The Sir Harry Evans Memorial Fund also includes a prestigious Fellowship in Investigative Journalism, this year held by New Zealand-based journalist Pete McKenzie.

Sir Harry Evans: a newspaper editor without equal

Sir Harry was famous for his campaigning journalism, including as editor of The Times and Sunday Times. In 2002, he was voted by his peers as the greatest newspaper editor of all time. He died in 2020, aged 92.

This year's Global Summit, known as Truth Tellers, featured: Yulia Navalnaya, widow of the late Russian opposition leader; Jeffrey Goldberg, Editor-in-Chief of The Atlantic, who was inadvertently added to a group chat with US Government officials discussing air strikes in Yemen; and senior representatives of the BBC, CNN, The New York Times, The Guardian, Sky News and others.

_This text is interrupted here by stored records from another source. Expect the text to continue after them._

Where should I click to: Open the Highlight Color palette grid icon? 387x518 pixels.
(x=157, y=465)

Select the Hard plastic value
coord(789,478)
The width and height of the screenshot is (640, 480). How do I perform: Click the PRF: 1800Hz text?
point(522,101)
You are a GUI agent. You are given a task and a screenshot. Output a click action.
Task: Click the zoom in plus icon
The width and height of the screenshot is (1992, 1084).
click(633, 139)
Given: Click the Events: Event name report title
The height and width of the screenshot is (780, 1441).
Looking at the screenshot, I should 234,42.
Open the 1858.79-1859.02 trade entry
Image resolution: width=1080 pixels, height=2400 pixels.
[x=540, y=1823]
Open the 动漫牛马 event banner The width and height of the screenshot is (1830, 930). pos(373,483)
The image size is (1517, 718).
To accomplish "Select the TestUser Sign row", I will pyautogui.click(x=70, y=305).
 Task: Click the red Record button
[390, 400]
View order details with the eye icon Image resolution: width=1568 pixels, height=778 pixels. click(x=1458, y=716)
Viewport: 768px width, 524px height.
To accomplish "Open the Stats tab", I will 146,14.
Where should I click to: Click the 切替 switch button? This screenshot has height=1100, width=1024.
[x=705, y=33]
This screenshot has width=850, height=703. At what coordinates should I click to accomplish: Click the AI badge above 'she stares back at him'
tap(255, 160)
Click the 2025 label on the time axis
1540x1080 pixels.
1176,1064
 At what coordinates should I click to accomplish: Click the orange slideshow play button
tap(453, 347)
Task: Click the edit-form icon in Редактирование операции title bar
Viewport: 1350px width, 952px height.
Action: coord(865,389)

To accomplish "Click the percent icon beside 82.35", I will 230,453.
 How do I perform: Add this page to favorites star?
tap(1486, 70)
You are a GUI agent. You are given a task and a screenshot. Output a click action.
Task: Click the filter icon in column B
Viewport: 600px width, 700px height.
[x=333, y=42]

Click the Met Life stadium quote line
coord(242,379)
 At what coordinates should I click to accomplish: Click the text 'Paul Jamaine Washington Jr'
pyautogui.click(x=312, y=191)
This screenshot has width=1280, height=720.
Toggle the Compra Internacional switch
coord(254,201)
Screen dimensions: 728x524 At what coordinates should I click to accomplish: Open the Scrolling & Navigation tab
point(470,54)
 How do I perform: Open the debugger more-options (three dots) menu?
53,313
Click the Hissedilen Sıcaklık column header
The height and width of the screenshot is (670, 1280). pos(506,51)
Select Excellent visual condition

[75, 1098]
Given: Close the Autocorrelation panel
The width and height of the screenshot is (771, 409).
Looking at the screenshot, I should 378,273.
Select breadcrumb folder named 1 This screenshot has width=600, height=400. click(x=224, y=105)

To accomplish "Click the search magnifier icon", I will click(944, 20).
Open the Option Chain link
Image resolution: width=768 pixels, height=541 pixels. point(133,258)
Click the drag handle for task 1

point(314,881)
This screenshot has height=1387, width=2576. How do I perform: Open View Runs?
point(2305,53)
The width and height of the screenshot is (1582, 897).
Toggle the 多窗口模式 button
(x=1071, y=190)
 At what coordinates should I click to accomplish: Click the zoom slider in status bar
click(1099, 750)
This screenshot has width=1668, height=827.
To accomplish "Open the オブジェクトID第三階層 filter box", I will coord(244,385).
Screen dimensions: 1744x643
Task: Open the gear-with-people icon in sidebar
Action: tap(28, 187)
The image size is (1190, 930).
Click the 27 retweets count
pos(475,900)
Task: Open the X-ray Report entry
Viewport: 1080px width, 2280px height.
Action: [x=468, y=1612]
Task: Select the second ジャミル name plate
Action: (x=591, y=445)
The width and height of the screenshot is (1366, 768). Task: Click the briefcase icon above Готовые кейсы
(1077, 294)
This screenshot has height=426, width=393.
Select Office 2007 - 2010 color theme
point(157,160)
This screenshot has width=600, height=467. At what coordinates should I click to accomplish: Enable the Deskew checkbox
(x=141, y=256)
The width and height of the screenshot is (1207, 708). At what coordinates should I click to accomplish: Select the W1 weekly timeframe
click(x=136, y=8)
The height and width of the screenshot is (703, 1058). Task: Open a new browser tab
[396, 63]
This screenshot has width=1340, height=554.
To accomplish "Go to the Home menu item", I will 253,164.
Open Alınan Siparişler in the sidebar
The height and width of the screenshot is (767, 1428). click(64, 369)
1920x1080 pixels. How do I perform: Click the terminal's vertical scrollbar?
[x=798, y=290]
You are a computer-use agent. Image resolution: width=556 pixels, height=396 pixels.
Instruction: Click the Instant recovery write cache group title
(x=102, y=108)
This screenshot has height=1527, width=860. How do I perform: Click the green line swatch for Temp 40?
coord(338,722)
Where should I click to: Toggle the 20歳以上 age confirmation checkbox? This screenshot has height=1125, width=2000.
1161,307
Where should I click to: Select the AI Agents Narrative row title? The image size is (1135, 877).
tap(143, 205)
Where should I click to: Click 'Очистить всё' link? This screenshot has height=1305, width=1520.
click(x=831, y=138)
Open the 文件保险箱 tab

Higher education under attack

Our Vice-Chancellor, Professor Karen O'Brien, spoke of the relationship between academia and investigative journalism as one of truth keepers and truth tellers. Higher education, she said, is under attack – whether through "law-fare, regulation-fare or vindictive defunding".

If we have not done so sufficiently, now is the time for the world's responsible and courageous truth seekers to make ourselves clear and heard. So let's begin.

Professor Karen O'Brien
Vice-Chancellor, Durham University

She highlighted that more than 650 US college and university presidents had written to President Trump to ask for constructive engagement and respect for, in their words: "the pursuit of truth… without fear of retribution, censorship or deportation", but to no avail.

Asking how the higher education had reached such a position, Professor O'Brien said the sector had too often talked to itself, in idioms that many do not share, and the sector had much to learn from the Truth Tellers community with its vibrant spirit of common purpose, mutual support and constantly adaptive quest for audiences, meaningfully engaged in new ways.

Reminding her audience or Sir Harry's question and book title 'Do I make myself clear?', she concluded: "If we have not done so sufficiently, now is the time for the world's responsible and courageous truth seekers to make ourselves clear and heard. So let's begin."